С тобою мы в одном окопе
И враг один палит по нам.
 Мы держим фронт, мы силы копим,
Но хлеб не делим пополам.

Когда хлебнём свинцовой каши
И выдержим, и — устоим, —
Какими будут речи наши,
О чём тотчас заговорим?

Бывает грустно мне порою,
Что нас с тобою ссорит ложь:
Сегодня я тебя — прикрою,
Но завтра ты меня — убьёшь!
И закрою на сём тему литературного наставничества — и если кто-то чего-то не понял, то я не виноват. И вообще, если сказанное невозможно объяснить, то лучше всего воспользоваться необъяснимым во благо несказанного и здравого смысла, с коим нынче большие-большие проблемы и в жизни, и в литературе. А здравый смысл бытия предельно прост: не ставь предела своему совершенству — и Истина по воле Божией откроется тебе!»

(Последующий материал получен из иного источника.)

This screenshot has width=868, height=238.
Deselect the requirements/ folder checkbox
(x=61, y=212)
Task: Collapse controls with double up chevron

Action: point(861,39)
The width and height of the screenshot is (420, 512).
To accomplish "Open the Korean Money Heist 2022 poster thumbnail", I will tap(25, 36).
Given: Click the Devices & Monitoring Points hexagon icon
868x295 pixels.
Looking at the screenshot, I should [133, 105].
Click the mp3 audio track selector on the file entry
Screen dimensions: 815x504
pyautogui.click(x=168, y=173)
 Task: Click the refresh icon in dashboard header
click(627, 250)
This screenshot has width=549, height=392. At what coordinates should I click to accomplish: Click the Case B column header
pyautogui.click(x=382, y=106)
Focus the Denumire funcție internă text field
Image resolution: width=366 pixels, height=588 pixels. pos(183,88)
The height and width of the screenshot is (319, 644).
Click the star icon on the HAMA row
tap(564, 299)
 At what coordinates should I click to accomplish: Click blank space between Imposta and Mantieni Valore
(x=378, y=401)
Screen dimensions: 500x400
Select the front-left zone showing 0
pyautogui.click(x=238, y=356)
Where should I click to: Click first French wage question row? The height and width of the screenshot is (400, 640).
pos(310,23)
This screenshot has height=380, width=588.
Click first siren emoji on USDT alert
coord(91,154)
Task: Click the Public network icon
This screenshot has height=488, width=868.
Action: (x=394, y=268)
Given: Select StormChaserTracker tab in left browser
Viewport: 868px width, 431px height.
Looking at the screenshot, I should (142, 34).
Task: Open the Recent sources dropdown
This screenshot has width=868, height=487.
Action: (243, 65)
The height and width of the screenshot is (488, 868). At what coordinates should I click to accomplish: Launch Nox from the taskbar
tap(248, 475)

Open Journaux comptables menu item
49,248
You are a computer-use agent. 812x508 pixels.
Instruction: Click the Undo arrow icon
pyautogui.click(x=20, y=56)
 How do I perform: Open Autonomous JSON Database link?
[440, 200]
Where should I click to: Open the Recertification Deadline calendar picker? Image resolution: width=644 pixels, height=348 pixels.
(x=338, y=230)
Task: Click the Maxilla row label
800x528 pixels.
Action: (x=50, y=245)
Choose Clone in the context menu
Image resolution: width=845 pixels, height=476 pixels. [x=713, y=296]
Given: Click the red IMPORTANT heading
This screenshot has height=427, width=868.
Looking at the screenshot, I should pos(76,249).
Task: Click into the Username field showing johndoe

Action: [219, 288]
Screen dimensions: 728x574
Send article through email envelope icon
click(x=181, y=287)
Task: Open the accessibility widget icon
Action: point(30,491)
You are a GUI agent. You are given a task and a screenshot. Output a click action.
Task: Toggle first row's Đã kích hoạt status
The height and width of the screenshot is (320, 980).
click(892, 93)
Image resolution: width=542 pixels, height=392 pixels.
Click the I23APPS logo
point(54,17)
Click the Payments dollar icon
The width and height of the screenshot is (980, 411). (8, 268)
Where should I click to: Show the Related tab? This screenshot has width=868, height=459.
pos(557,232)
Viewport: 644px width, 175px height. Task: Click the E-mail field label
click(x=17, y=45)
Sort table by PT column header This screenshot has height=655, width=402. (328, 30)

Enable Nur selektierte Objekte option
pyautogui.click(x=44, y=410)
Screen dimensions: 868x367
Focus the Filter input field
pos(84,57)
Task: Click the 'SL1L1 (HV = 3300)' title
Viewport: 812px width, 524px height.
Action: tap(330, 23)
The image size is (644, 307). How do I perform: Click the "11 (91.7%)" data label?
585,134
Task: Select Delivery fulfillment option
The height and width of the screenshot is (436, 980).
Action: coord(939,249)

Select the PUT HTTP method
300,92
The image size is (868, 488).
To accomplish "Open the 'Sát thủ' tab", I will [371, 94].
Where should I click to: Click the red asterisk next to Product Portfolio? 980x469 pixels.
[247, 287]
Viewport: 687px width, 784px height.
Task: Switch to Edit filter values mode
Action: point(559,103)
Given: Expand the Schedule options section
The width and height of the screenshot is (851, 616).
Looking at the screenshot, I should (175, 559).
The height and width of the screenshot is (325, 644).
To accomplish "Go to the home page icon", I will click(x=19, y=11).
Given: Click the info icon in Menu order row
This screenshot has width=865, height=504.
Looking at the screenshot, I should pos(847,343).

Мои комментарии по поводу второй части статьи, на мой взгляд были совершенно излишни, а вот полный ее текст обязательно необходим, так как лучше чем сам автор, то же самое никто не скажет. «Что сказал, то сказал».
Третья заключительная часть статьи «Жажда бытия» начинается уже не с вопроса как две других предыдущих, а со слов Святого Апостола Павла из «Первого послания Коринфянам» и это еще более усиливает интерес к статье.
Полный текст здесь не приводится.